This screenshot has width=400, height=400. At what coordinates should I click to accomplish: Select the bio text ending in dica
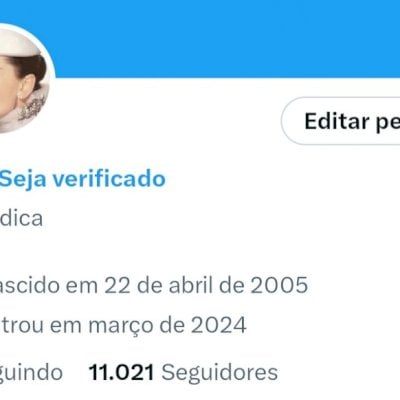pyautogui.click(x=21, y=219)
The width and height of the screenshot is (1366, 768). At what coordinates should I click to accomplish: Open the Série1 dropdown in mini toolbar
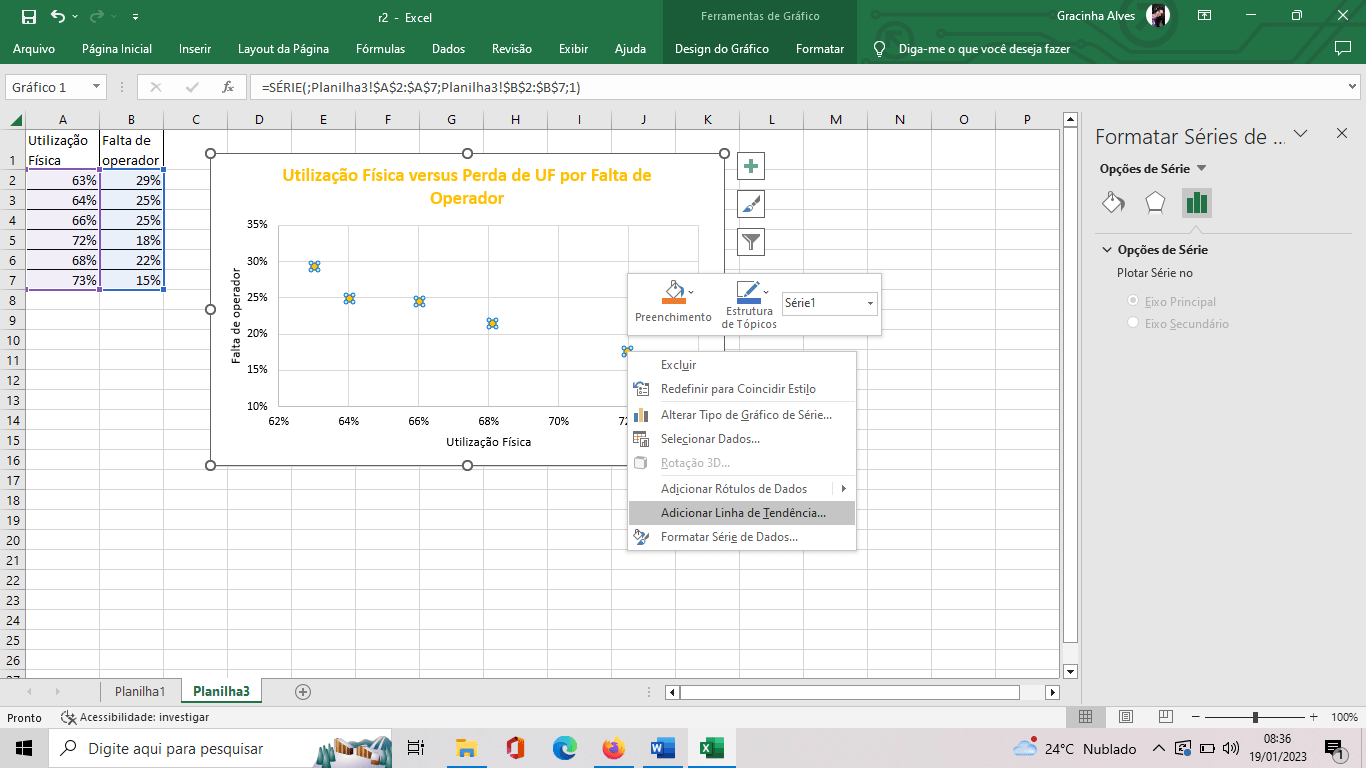(x=869, y=303)
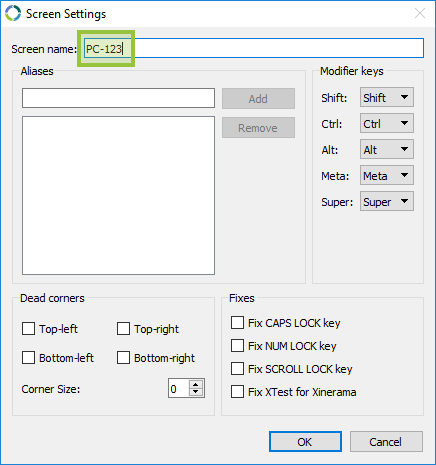Screen dimensions: 436x465
Task: Click the Screen name text field
Action: [x=254, y=48]
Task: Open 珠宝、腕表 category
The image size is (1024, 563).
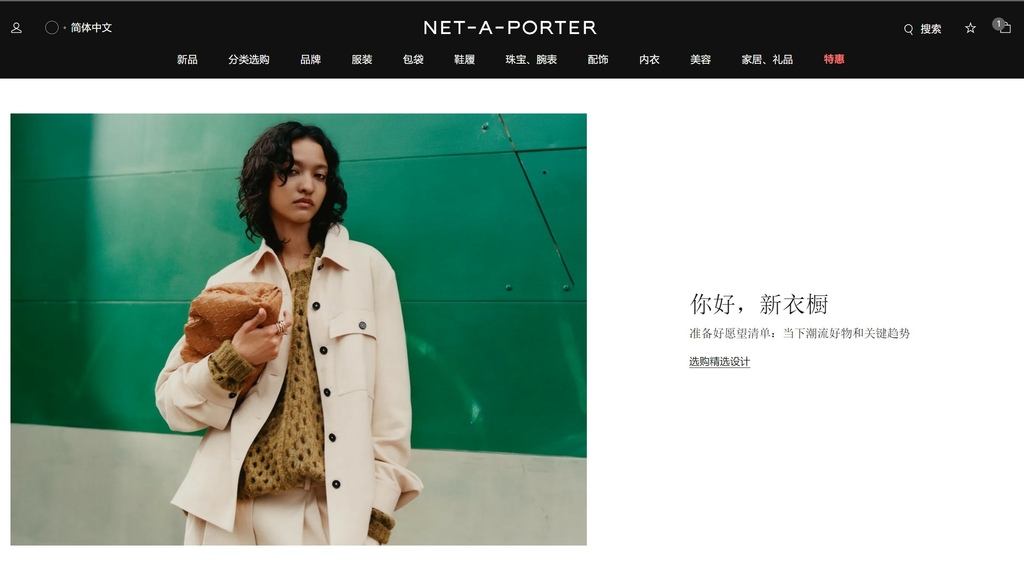Action: click(x=531, y=59)
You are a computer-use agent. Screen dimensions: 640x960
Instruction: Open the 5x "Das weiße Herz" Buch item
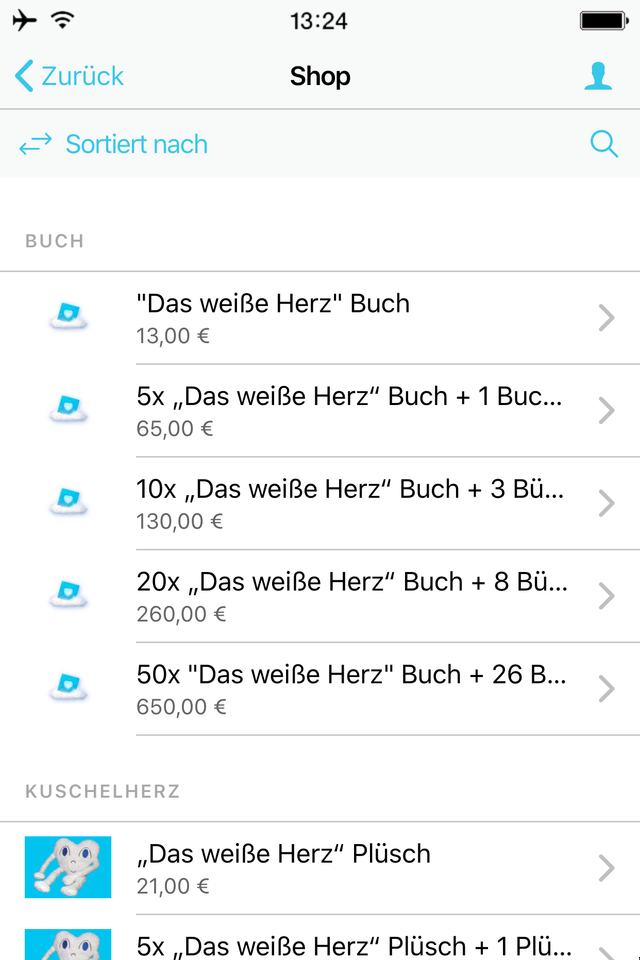(350, 410)
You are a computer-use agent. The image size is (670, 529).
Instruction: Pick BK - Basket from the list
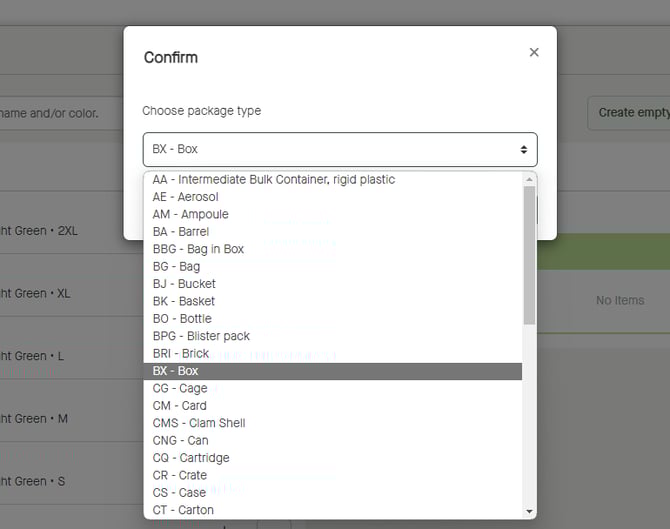click(x=184, y=301)
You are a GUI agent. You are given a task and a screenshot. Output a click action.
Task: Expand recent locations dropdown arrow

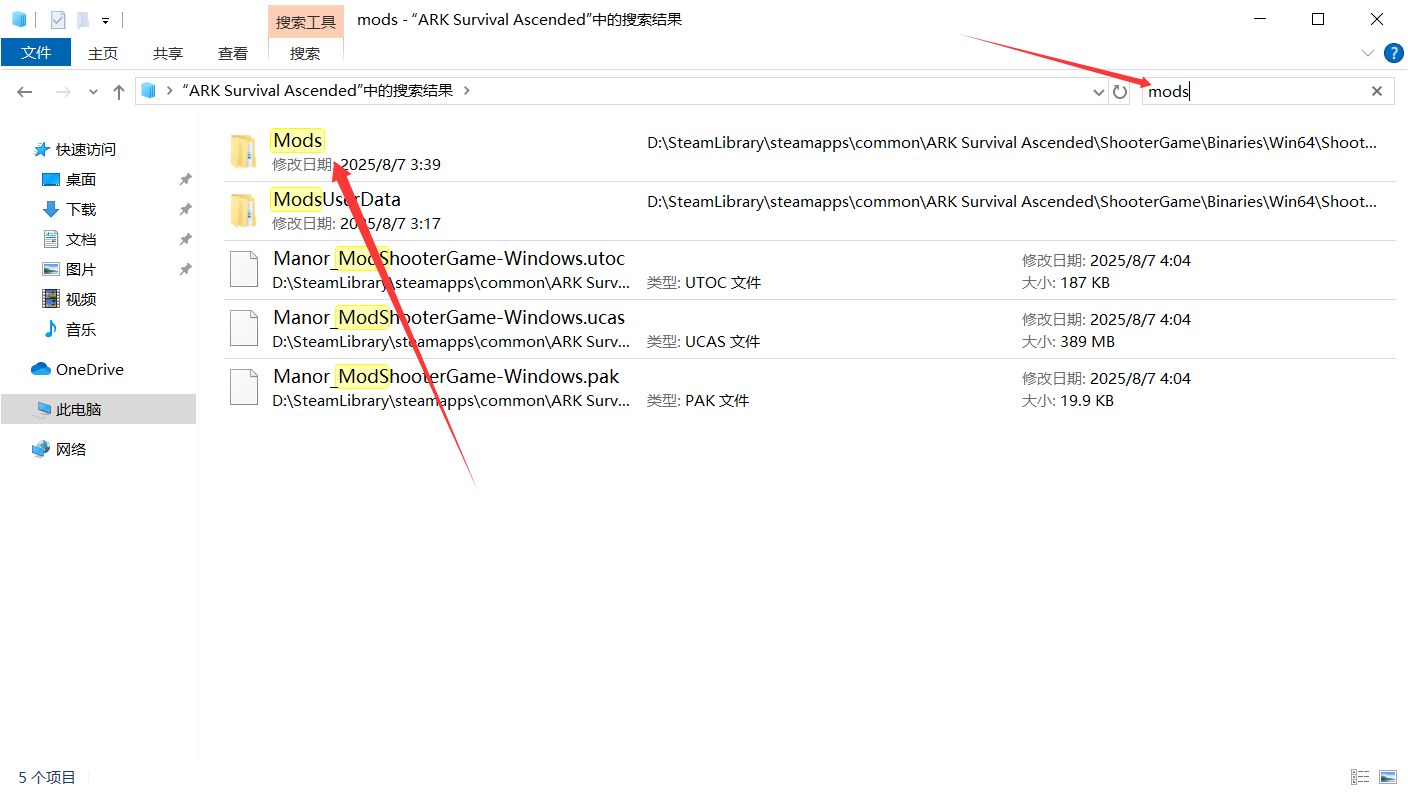tap(93, 92)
——————————
## What is required:
Search the data and copy each line containing "computer".

## Answer:
You are a computer-use agent. Screen dimensions: 640x960
You are a computer-use agent. The image size is (670, 529).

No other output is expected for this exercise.